Comment
Larger than life
He was a formidable character. Ready to pounce at the whiff of an insult. Just as quick with a kind word or gesture of thoughtfulness. Keith MacDonald passed away on the weekend, leaving behind stories and memories much bigger than one man.
A competitor all his life, Keith’s success in hockey was earned mainly in the corners. Bruising. Grinding. Intimate. Unrelenting. Personal. Bear in mind, the corners of the Memorial Arena were not smoothed out semicircles like modern rinks. Instead, these unforgiving vortices of pain fashioned from simple plywood sheets fastened to a crude hexagonal corner topped with chicken wire were designed to protect the spectators from the puck and the violence perpetrated in front of them. This is where Keith did business.

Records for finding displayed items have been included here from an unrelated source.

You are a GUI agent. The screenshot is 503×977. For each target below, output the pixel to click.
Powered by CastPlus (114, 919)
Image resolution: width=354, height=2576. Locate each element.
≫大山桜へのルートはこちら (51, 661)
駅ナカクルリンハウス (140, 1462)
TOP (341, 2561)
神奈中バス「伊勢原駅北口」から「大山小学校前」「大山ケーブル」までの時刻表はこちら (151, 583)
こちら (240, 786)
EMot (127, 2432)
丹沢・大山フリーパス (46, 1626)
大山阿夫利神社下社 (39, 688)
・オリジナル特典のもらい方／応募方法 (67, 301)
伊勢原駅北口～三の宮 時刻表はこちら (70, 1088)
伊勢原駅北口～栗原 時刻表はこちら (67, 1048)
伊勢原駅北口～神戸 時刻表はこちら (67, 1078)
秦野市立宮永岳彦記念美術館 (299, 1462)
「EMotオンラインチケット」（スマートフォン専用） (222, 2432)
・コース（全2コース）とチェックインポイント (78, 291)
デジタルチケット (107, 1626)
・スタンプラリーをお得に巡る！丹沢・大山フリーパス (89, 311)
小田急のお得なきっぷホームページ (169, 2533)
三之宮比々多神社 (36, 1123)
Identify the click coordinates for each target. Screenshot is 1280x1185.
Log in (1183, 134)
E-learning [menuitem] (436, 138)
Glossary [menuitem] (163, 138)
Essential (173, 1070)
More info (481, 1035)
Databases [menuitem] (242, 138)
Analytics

He helped his team, the Belleville McFarlands, win the national championship in 1958. That earned the team the right to represent Canada at the Ice Hockey World Championships the following year. He was on the team that travelled to Prague the following year and won the world championship. But by then, the team had loaded up with some of the nation’s best players to compete in this international tournament. This left Keith with limited ice time in the international series. However, it did nothing to diminish his celebrity as the “local” boy on this world-beating team. A fact emphasized by the lavish 50th-anniversary celebrations in 2009.
Keith farmed the land between West Lake and Athol Bay—mostly raising cattle. Hard work. Punishing. A strong work ethic, a powerful sense of community, irrepressible confidence and an eagerness to mix it up in the coffee shop or over the tailgate of a pickup likely made it inevitable that Keith and politics would intersect. He was elected to Hallowell Township council in the early 1970s and remained a fixture of County politics for the rest of his life.
Prince Edward-Lennox had been a relatively safe Conservative seat in the provincial assembly since the 1930s. Still, that fact did nothing to discourage Keith from running for the Liberals in 1975, coming within 732 votes of knocking off James Taylor, who would later become the first mayor of the amalgamated County.
Keith went back to the farm and township matters. It would be 13 years before he would take another shot. This time he defeated Dennis Tompkins, running under the Conservative banner. Keith went to Queen’s Park under David Peterson’s leadership. But before his term was up and eyeing a surge in the polls, Peterson called a snap election. Ontario voters rebuked Peterson’s crass political calculation by electing an NDP government, including Paul Johnson in Prince Edward-Lennox. Keith was out of provincial politics, this time for good.
Keith was elected to the first council of the amalgamated Prince Edward County and served for another 14 years. His time on council was punctuated by fierce outbursts precipitated by a feeling either he or the folks of Hallowell were being slighted or shortchanged. More than a few times, his seatmates had to restrain him from climbing over the horseshoe-shaped table to confront his opponent. When words wouldn’t suffice.
By the last few terms, he let the few remaining concessions to council procedure or decorum he’d adhered to fall away. By then into his 80s, he would regularly interrupt a council meeting to bring up something a constituent had brought to his attention earlier that day.
“I know I am probably out of order,” he would interrupt and then go on to detail a problem with a road, a severance, or a ditch. And demand a response. As the senior member of council, Keith was accorded license to speak out of turn or to an item unrelated to the agenda.
But there was more to it than simple seniority. Keith had a warmth and grace that stood in sharp contrast to his gruff exterior and direct manner. It afforded him latitude that no other member had. Then or since.
His words often escaped his lips before his brain had fully grasped their impact, forcing him to clean up a careless remark. But he did so honestly and with seemingly genuine remorse. Unaccustomed to seeing his comments printed in the local paper, he bristled at the intrusion into what he saw as the cut and thrust of politics. Yet he never missed an opportunity when we encountered each other in non-political circumstances to say that he appreciated the newspaper’s role in telling the stories of County council and local politics. I believed him. I believed that he was both the fierce competitor and the kind man. Embodied in the same person.